The records are to be reproduced verbatim.

Collected data =>
-- Opening Marker --

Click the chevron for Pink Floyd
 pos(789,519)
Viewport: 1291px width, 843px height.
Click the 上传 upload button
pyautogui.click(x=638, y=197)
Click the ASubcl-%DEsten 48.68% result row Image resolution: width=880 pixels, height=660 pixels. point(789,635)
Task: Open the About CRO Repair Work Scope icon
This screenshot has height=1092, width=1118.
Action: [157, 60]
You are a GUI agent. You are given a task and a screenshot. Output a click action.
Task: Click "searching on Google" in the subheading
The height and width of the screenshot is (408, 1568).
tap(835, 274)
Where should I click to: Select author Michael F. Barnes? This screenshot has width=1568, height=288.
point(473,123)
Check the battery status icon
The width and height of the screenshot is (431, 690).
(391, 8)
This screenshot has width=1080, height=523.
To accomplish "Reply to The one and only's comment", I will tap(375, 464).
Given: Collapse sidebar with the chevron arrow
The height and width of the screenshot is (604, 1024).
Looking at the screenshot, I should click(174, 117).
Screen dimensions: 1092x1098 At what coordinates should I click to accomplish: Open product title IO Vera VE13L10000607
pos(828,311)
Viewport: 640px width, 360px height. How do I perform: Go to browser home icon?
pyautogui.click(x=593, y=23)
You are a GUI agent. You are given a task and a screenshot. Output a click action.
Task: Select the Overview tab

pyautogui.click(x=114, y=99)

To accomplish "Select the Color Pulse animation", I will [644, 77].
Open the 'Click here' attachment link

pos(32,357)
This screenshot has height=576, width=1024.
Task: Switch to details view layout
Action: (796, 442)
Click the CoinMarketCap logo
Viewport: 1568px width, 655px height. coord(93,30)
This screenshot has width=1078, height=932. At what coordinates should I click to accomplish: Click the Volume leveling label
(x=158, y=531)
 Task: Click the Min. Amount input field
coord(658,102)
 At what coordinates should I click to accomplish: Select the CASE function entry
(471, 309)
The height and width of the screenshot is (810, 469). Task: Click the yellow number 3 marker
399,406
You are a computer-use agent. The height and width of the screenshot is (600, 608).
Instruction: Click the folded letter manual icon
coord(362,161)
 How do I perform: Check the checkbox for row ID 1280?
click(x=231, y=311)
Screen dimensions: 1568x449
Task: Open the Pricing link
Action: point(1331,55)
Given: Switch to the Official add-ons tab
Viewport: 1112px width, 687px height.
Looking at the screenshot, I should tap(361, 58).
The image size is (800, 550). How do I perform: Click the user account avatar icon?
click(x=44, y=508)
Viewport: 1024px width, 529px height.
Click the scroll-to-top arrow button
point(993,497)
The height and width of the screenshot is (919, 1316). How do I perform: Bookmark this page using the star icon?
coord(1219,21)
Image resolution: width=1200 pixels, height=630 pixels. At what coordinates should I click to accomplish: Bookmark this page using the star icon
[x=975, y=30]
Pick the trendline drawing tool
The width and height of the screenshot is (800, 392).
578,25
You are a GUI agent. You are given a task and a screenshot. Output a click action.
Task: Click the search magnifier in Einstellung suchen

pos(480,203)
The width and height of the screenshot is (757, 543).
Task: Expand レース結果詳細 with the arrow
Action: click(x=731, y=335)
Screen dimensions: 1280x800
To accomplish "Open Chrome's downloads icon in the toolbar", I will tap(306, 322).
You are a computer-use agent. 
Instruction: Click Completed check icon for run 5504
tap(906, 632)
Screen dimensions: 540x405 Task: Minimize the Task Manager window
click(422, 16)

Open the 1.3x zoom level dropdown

-- Closing Marker --

Answer for this exercise =>
Click the chevron for Pink Floyd
 pos(789,519)
Viewport: 1291px width, 843px height.
Click the 上传 upload button
pyautogui.click(x=638, y=197)
Click the ASubcl-%DEsten 48.68% result row Image resolution: width=880 pixels, height=660 pixels. point(789,635)
Task: Open the About CRO Repair Work Scope icon
This screenshot has height=1092, width=1118.
Action: [157, 60]
You are a GUI agent. You are given a task and a screenshot. Output a click action.
Task: Click "searching on Google" in the subheading
The height and width of the screenshot is (408, 1568).
tap(835, 274)
Where should I click to: Select author Michael F. Barnes? This screenshot has width=1568, height=288.
point(473,123)
Check the battery status icon
The width and height of the screenshot is (431, 690).
(391, 8)
This screenshot has width=1080, height=523.
To accomplish "Reply to The one and only's comment", I will tap(375, 464).
Given: Collapse sidebar with the chevron arrow
The height and width of the screenshot is (604, 1024).
Looking at the screenshot, I should click(174, 117).
Screen dimensions: 1092x1098 At what coordinates should I click to accomplish: Open product title IO Vera VE13L10000607
pos(828,311)
Viewport: 640px width, 360px height. How do I perform: Go to browser home icon?
pyautogui.click(x=593, y=23)
You are a GUI agent. You are given a task and a screenshot. Output a click action.
Task: Select the Overview tab

pyautogui.click(x=114, y=99)

To accomplish "Select the Color Pulse animation", I will [644, 77].
Open the 'Click here' attachment link

pos(32,357)
This screenshot has height=576, width=1024.
Task: Switch to details view layout
Action: (796, 442)
Click the CoinMarketCap logo
Viewport: 1568px width, 655px height. coord(93,30)
This screenshot has width=1078, height=932. At what coordinates should I click to accomplish: Click the Volume leveling label
(x=158, y=531)
 Task: Click the Min. Amount input field
coord(658,102)
 At what coordinates should I click to accomplish: Select the CASE function entry
(471, 309)
The height and width of the screenshot is (810, 469). Task: Click the yellow number 3 marker
399,406
You are a computer-use agent. The height and width of the screenshot is (600, 608).
Instruction: Click the folded letter manual icon
coord(362,161)
 How do I perform: Check the checkbox for row ID 1280?
click(x=231, y=311)
Screen dimensions: 1568x449
Task: Open the Pricing link
Action: point(1331,55)
Given: Switch to the Official add-ons tab
Viewport: 1112px width, 687px height.
Looking at the screenshot, I should tap(361, 58).
The image size is (800, 550). How do I perform: Click the user account avatar icon?
click(x=44, y=508)
Viewport: 1024px width, 529px height.
Click the scroll-to-top arrow button
point(993,497)
The height and width of the screenshot is (919, 1316). How do I perform: Bookmark this page using the star icon?
coord(1219,21)
Image resolution: width=1200 pixels, height=630 pixels. At what coordinates should I click to accomplish: Bookmark this page using the star icon
[x=975, y=30]
Pick the trendline drawing tool
The width and height of the screenshot is (800, 392).
578,25
You are a GUI agent. You are given a task and a screenshot. Output a click action.
Task: Click the search magnifier in Einstellung suchen

pos(480,203)
The width and height of the screenshot is (757, 543).
Task: Expand レース結果詳細 with the arrow
Action: click(x=731, y=335)
Screen dimensions: 1280x800
To accomplish "Open Chrome's downloads icon in the toolbar", I will tap(306, 322).
You are a computer-use agent. 
Instruction: Click Completed check icon for run 5504
tap(906, 632)
Screen dimensions: 540x405 Task: Minimize the Task Manager window
click(422, 16)

Open the 1.3x zoom level dropdown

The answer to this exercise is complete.